The request letter, signed by Florindo Chivucute, Executive Director of Friends of Angola, points out that "a threat to democracy in Angola should be seen as a threat against all democratic nations." The letter based its concerns on a memo signed by UNITA and shared with the European Union Mission, where three disturbing facts were listed:

1. Bidding process. Indra was the only company that prepared a proposal and participated in the bid. According to the memo, it is likely that the Spanish company had access to privileged information and would have entered into over-invoicing agreements with the Angolan entities involved long before it had officially received the invitation. The official cost of its specific proposal for the two projects on the bid amounts to 1,433 million Euros.

2. Vote Transmission and Tallying. Angola's Organic Law on General Elections establishes two flows of information: one for the preliminary results and other for official results. The CNE requested Indra to develop a software application that would include only one flow of information, which generates a provisional clearance, which is then converted into a final ballot. Indra accepted this petition that violates the legal framework. Instead of transmitting the results from the base of the pyramid, Indra's solution allowed the polling stations’ results to be first sent to the top of the pyramid, the headquarters of the CNE in Luanda, to have the national results to determine the provincial results.
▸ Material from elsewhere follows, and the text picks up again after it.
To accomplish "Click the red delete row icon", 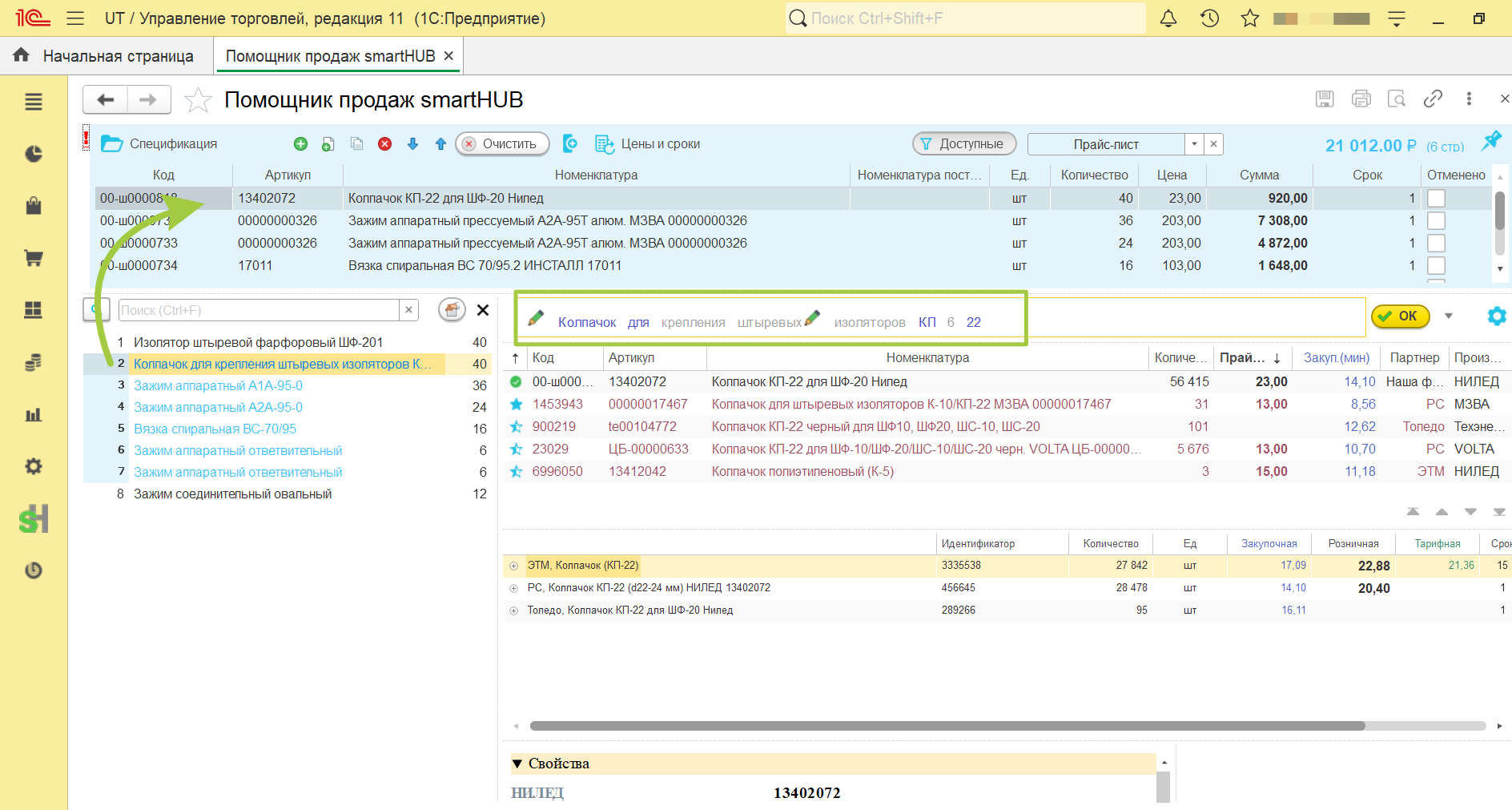I will pos(384,144).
According to the press, this request came directly from the MPLA, as they did not want municipal commissions to divulge or publish provisional results.

3. This action may help explain why in the elections held in 2008 and 2012, also organized with Indra's support, the CNE never published the election results by municipality and polling station, as it is mandated by the rules of transparency and good international election practices. Both elections were considered to be fraudulent, and as such were vehemently contested.

Six weeks after the 2017 election, the opposition still refused to accept the results, with discrepancies continuing to emerge in the tallying process of the National Electoral Commission (Comissão Nacional Eleitoral - CNE) and the opposition's own numbers. The opposition is not disputing the MPLA victory but rather the tabulation process that awarded the ruling party more votes.

Corruption scandals have surrounded Indra in other latitudes. One of its most recent scandals was revealed in March 2017, when the Brazilian government sanctioned one of Indra's subsidiaries, Indra Brasil Soluções e Serviços Tecnológicos Group. The company is now under administrative sanction, which prevents it from participating in public tenders.

Indra Brasil Soluções e Serviços Tecnológicos Group was called Politec, but changed its name a few years ago after the Brazilian authorities broke into its offices to investigate whether or not it had paid approximately $100 million in bribes to win bids.